Aspettando Albertazzi. Al teatro Joppolo è conto alla rovescia.
Si riparte in grande stile domani sera, 16 gennaio, con un gigante del teatro italiano. Partita la corsa agli ultimi biglietti. E si prevede già il tutto esaurito.
Si riparte in grande stile domani sera, 16 gennaio, con un gigante del teatro italiano. Partita la corsa agli ultimi biglietti. E si prevede già il tutto esaurito.
Ci siamo, ancora poche ore e a Patti sarà di nuovo Teatro. Manca, infatti, solo un giorno all'attesa inaugurazione di questa seconda stagione teatrale al cineteatro comunale Beniamino Joppolo. E dopo lo strepitoso successo di pubblico incassato l'anno scorso, la direttrice artistica Anna Ricciardi, di comune accordo con l'amministrazione comunale di Patti, ha deciso di ripartire in grande stile. Ad aprire la rassegna 2013 sarà infatti Giorgio Albertazzi in "Puccini d'arte e d'amore", di Giorgio Albertazzi con Emy Bergamo, Stefania Masala, Giovanna Cappuccio. E con Fabiola Trivella soprano, Maria Carfora soprano, Jeon Sangyong tenore. Orchestrazione Luca D'Alberto, scene Andrea Bianco, regia Giovanni De Feudis.
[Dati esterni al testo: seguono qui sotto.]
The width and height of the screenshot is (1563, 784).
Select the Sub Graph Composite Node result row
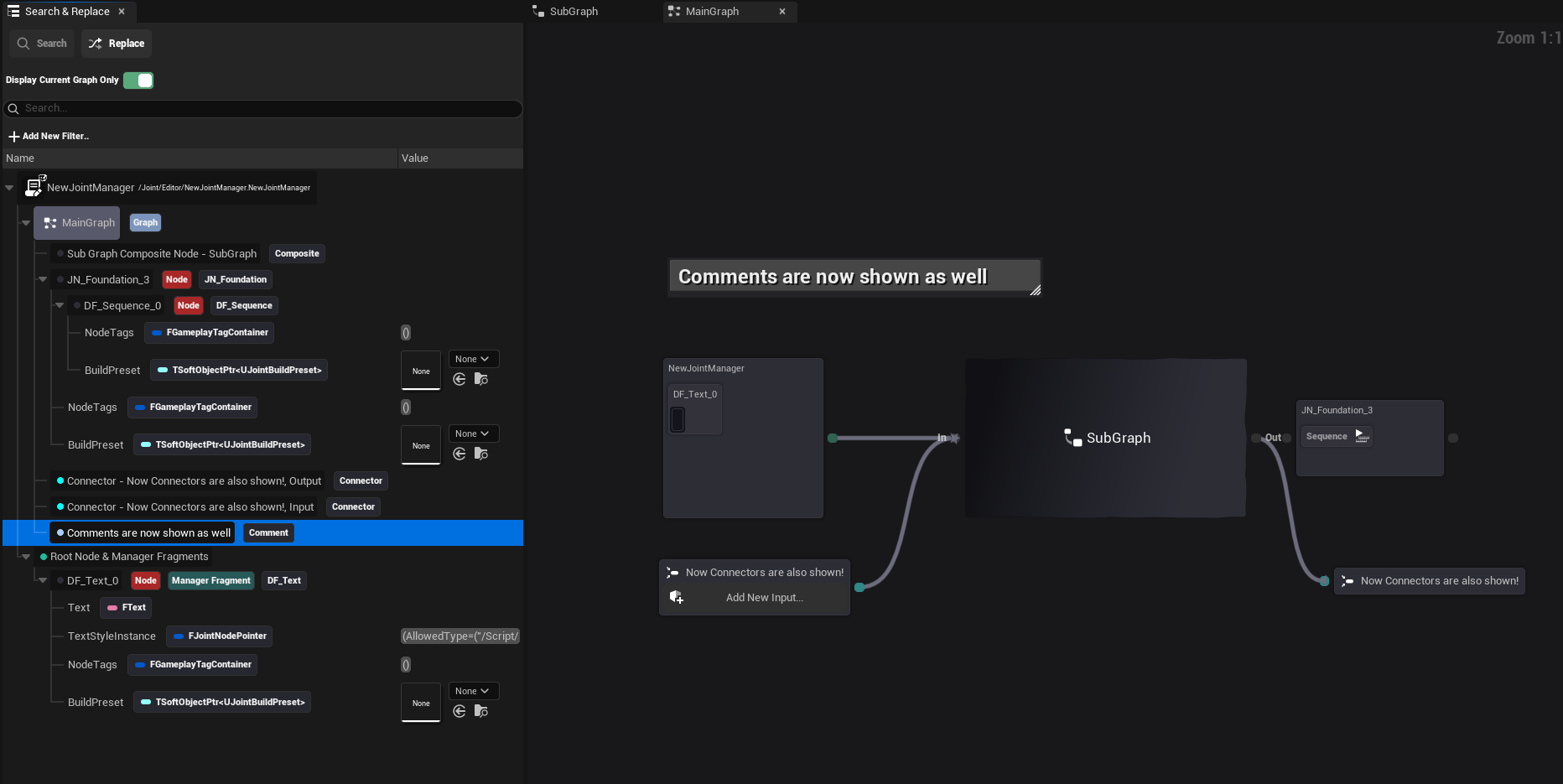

I biglietti sono acquistabili direttamente al botteghino del cineteatro. Già da oggi per gli abbonati è possibile far convertire le prenotazioni con l'assegnazione del posto. Biglietteria aperta fino a mezzanotte.
Di seguito le note di regia dello spettacolo.
"... D'arte e d'amore ..." è indubbiamente un omaggio a Puccini, al grande compositore e alle sue opere immortali che ci restituiscono ancora oggi un teatro modernissimo. Ma è anche un omaggio ad Albertazzi, al grande attore e all'intensità delle sue straordinarie doti drammatiche. Entrambi indefessi estimatori delle donne; entrambi innamorati dei cavalli e del brivido della velocità; entrambi strenui difensori del primato dell'estetica nell'arte; entrambi non credenti ma convinti dell'ineffabile presenza degli Dei; ambedue divorati dall'amore per la vita; ambedue toscani: due stelle in un misterioso universo popolato quasi esclusivamente da donne.
Lo spettacolo è un riuscitissimo mix di musica e parole, di lirica e prosa, con un insolito Albertazzi nei panni del grande compositore lucchese che ci fa rivivere tutti i momenti più salienti di una vita artistica e sentimentale sempre vissuta al limite dell'incredibile. Dove le due vite a tratti si mescolano approdando ad un livello di pathos di straordinaria grandezza. Tutto questo mentre le magnifiche voci dei tenori e dei soprani ripercorrono l'intera produzione pucciniana, da Bohéme a Tosca, dalla Manon Lescaut al Gianni Schicchi e alla Turandot.